La nuit se lève. Cauteleuse et sournoise, elle étouffe de ses grisailles moroses les ors flamboyants des horizons embrasés. Les roses lumineux des soirs s’éteignent sous ses brumes endeuillées. Les chants des oiseaux attristés par les dernières lueurs ternes du jour se voilent et, peu à peu, se dérobent. Ses obscurités rampent sans bruit, inexorables. Quelques instants encore avant le sombre exil de toute chose. Ogre impitoyable, elle engloutit enfin dans ses profondes noirceurs les ultimes reflets des mers étales.
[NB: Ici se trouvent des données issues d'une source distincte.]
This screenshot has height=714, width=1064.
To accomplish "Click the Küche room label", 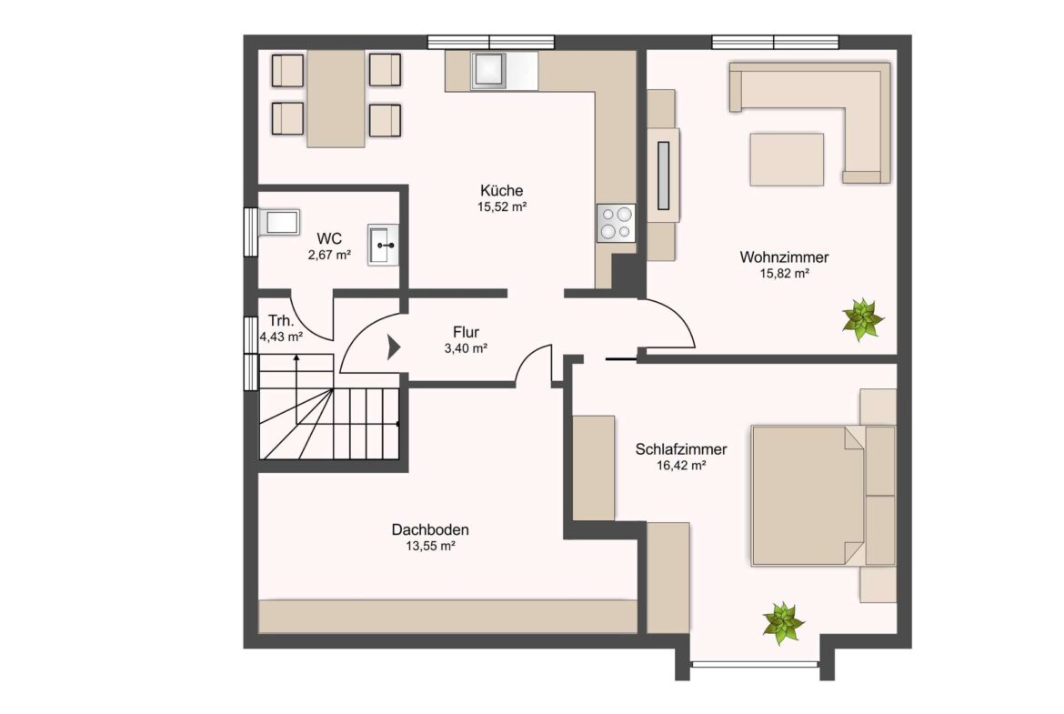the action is [x=501, y=191].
La lune, parfois, tente une lutte inégale de ses rayons blafards, mais la nuit, implacable, dévore chaque ombre et gobe les espaces infinis. Autour de soi, seule l’absence du bonheur de voir demeure. Quelques frôlements d’ailes, des craquements de bois sec, des ululements maussades peuplent l’obscurité vorace. La nuit séquestre telle une muraille impalpable et mouvante. Elle étreint et étouffe de ses enlacements monstrueux. Que peut un corps devenu esclave et victime ? Que peut un esprit privé de ses sens ? Entendre ce que l’on ne peut voir est un supplice féroce qui enfante la chute vertigineuse dans les abîmes de la terreur.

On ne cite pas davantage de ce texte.